"We'd better go back to our horses," she answered. "He's a fine courageous gentleman. Only I very much wish that he had struck Lieutenant Mainwaring instead of you."

"So do I—cordially."

"And yet I'm not quite sorry, either; for you are so kind that you pass it with a jest; that little snappy soldier would have done dreadful deeds. Why do soldiers always bear themselves with such silly pride? Sailors don't."

"Sailors are not so swollen with their own importance, certainly; they've got more intellect as a rule; and don't blush to talk about their profession, like so many of these fatuous warriors. My dismal nose! Tut, tut! I see a mountain uplifting between my eyes. Henceforth there will be another tor on Dartmoor."

"Carry the chisel, please. He had a fine deep voice. He might have been an Englishman. Certainly he was right to be furious. I will never speak to Lieutenant Mainwaring more."

"Cecil Stark of Vermont, eh? He'll be stark enough after a week in a cachot. Let us home. My nose wants its luncheon of brown paper and vinegar."

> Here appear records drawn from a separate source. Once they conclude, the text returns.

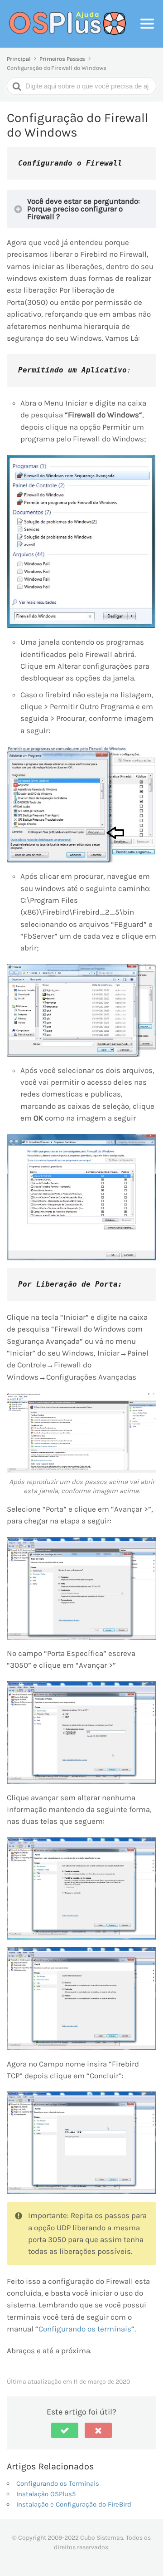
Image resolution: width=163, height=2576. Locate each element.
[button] (64, 2430)
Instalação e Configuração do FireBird (73, 2504)
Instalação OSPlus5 (46, 2494)
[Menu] (147, 24)
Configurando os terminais (84, 2328)
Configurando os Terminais (57, 2483)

The Commodore saw them to their horses, and Grace expressed an earnest hope that young Stark would not suffer for his natural anger.

"'Twill make his trouble light enough to know you are sorry for him," said the old sailor gallantly; then he gave the girl a hand into her saddle and soon she and Mr. Norcot were galloping homewards.

Anon Mrs. Malherb uplifted placid thanksgivings for her daughter's escape, and the farmer breathed forth indignation at the adventure of the chisel. He took a dark view of the incident, despite Grace's indignant assurances, and gave it as his opinion that where an American was concerned the worst motives might most justly be attributed. Yet he made far more of the incident than anybody else, yearned towards the girl with emotion hardly concealed, and hastened over his wine after dinner, that he might return to her presence.

"Come you here," he said, "and put your fingers in mine, so I may feel you are alive."